Since then I hid from the pain. Hiding was how I dealt with problems in my life. Luckily, losing her made me into such a strong person. At the same time, a very profound source of vulnerability crept into my life. It was hard for me to be close to people. When things got too good, I would push people away. I have damaged so many good relationships in my life. I felt I did not deserve them. After all, God took my Mom away from me when I felt I needed her most. I wanted nothing to do with God or any religion.

I even went so far as to damage my relationship with the most important person to me, Laura.

It was not until April, 2012 that Angel and I had a nice walk around the Mesa Arizona Temple. He had read a post from my blog about how I still hurting, even 19 years after Mom’s passing. About a month later, Thor had informed me about his father’s recent passing. I clearly remember telling him that even though he had so many other people in his life to which he could turn, I offered a lending ear, regardless of the hour, since I had already lost both of my parents. That day was the first day in a new way of being for me.

Until that time, when I went through struggles, I would blame Mom and Dad. Why did they leave me? Why did they give up on life? Why weren’t Laura and I important enough to put down those cigarettes? Where these demons in their lives more important than us? It is so easy to blame others, especially once they have passed from this life and are no longer able to defend themselves. It is just so much easier than accepting the blame and responsibility for the mistakes that I have made.

Now I am finally able to think of them with full love. I have forgiven them for everything. I have now freed myself from the self-inflicting pain. I have freed them from the ropes that I had used to bind them. When I am going through trials, I look to them for guidance and love. What a huge change from looking to them to simply blame them for the mistakes that I have made.

What a coincidence it is that this anniversary happens just a day after an awful shooting at an elementary school. So many people question God. He is supposed to be loving. How can he just take these children away from their families? How could he do this? Does he just not care?

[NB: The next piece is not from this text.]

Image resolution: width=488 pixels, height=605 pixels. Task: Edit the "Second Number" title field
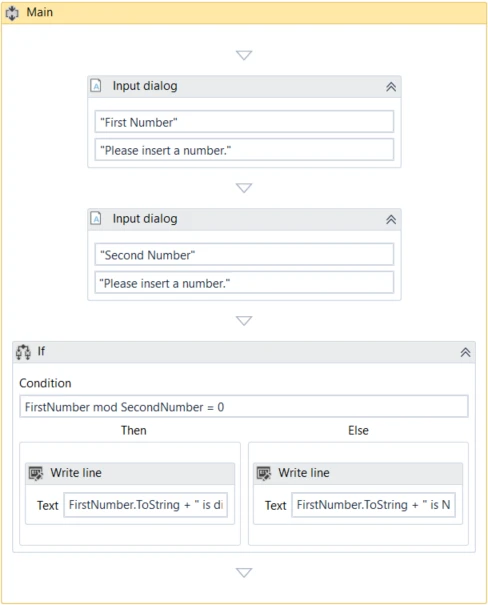click(244, 255)
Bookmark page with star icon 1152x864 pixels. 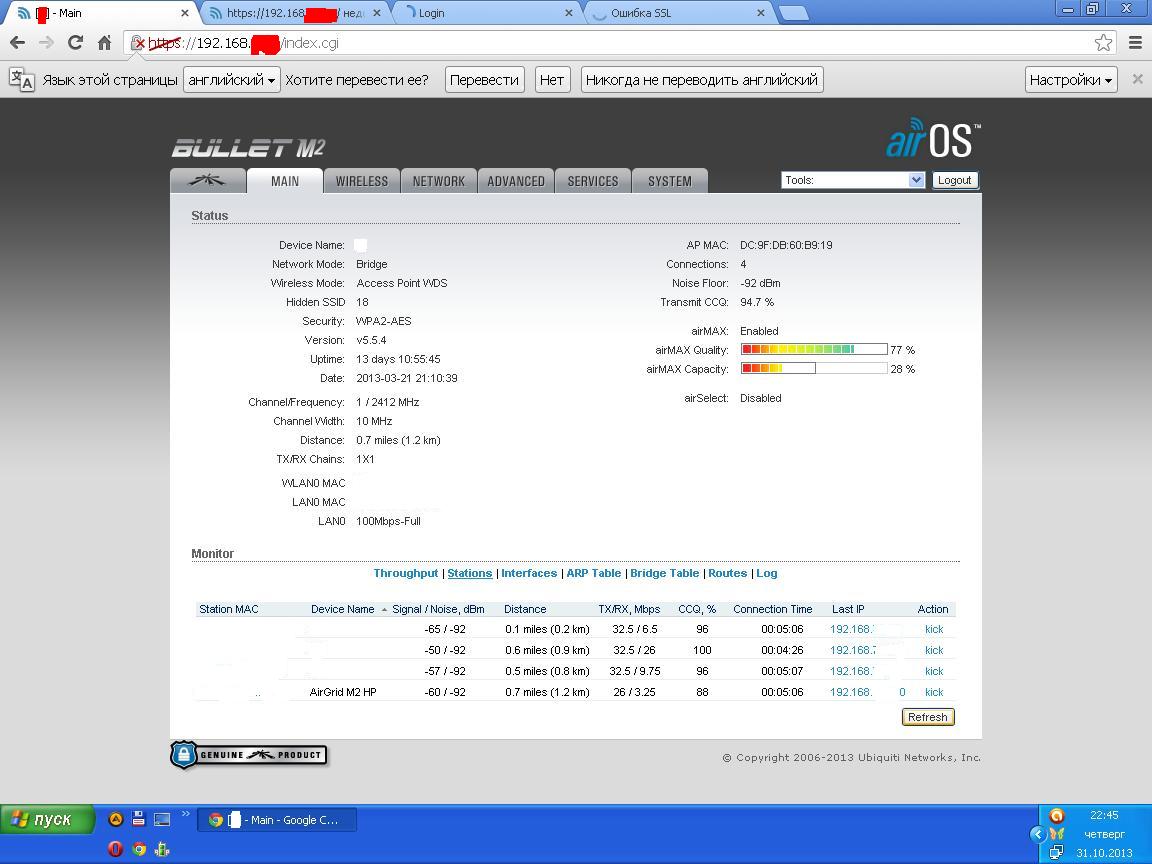coord(1103,42)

Every thing in life happens for a reason. There is a blessing to happen from each bad thing that happens to each of us. It may take us time for us to accept these blessings. Sometimes we are just so full of hurt and anger that we do not want to or know how to let go of it; we don’t know any better. We are simply just too scared to know anything other that what we currently know. Once we can let go of the pain, we can see the abundant blessings all around us.

Look how many great people have come into my life that I would have otherwise never met. Would I have ever dared to leave my beloved hometown of Chicago? Think of all the great people I have met here in Arizona. Just living here brings me joy each day. I have learned that I was blessed with so many strengths at the age of 15 as a result of her passing that others normally do not receive until much later in life. I still do not have a college degree, yet I have a job that rewards me both financially and spiritually more than I would have been from the job that would have gone along with that respective potential degree.

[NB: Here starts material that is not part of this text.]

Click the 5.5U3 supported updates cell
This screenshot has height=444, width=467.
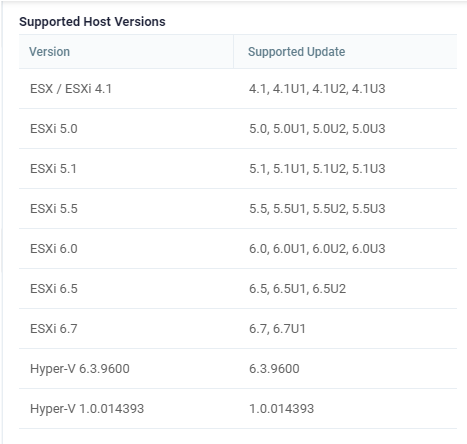pyautogui.click(x=345, y=209)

We come to this life to struggle and experience pain. There is no escaping this fact. You can deny it all you want. The moment you accept this fact is the moment you accept peace and happiness. We all go through struggles each day, being tested as to how we will react. Will we try to resolve this matter with a heart of peace or with a heart at war? A heart at war will just stew in a world of self-pity and blaming of others, just making the situation progressively worse. A heart of peace will constantly go through the cycle of getting out of the box, thinking what he / she can or could have done better, and just make the proper efforts of making this world a better place.

Think of all the heroes that have come out of these otherwise disastrous moments in our life! Look at all the police officers, firemen, doctors, and others that have come to the rescue in countless tragedies! Sing their praises instead of hating on the troubled people who have caused these messes. They were unsung heroes whose only chance to shine was when these tragedies struck.

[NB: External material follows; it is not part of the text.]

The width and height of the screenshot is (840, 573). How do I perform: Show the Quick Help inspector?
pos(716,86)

Think of the moments when you hug your loved ones tighter. You fear that something like this would never happen to them. Use this moment to share your love. Other times we hold back our true emotions in fear of being vulnerable and eventually hurt. What do you ever have to gain when you don’t try? Nothing! Let’s take moments like this to not be afraid to risk anything and just do what our heart says to do. If not, we are constantly betraying our loved ones and ourselves.

You are reading this because our paths have crossed at one time. If our relationship has meant anything to you, then all I ask of you is this. Stop what you are doing to tell the people in your life that you love them. Only good will happen from this act. I the love is rejected, you can feel stronger, instead of weaker, knowing that you shared your love and you cannot expect others to be able to accept these gifts. You do not get a chance to go back in time and repeat anything.

I cannot go back and hug Mom or Dad again. I cannot look them in the eyes and tell them that I love them or that I appreciate all that they did. Even for the things that in the moment I resented them. It is hard to look back and still feel that resentment. Who really cares if Dad didn’t let me use the car that one Friday night? What good does is it to think of that frustrating moment 17 or so years later? Who cares if Mom let me stay up all night instead of making me do my homework in a timely manner? Instead of blaming her for letting me develop some bad habits, I can pass my love for her onto others by encouraging them to develop more productive habits.

Just like Mom and Dad were imperfect, we too have our flaws. It is up to us to make choices each day as to how we will handle ourselves when faced with tough situations. I am now choosing to take all that I learned from them and use that in my efforts of serving others. I really do strive each day to use this information. Mom taught me all about unconditional love. Dad taught me to be that strong, unwavering provider. They both taught me to push through, even when things seem hopeless. Even though I may have been too young or prideful to recognize it, they really did embody charity, which is true love. There were still imperfect aspects of their ways of expressing charity, but you will find their true intentions if you look deep down.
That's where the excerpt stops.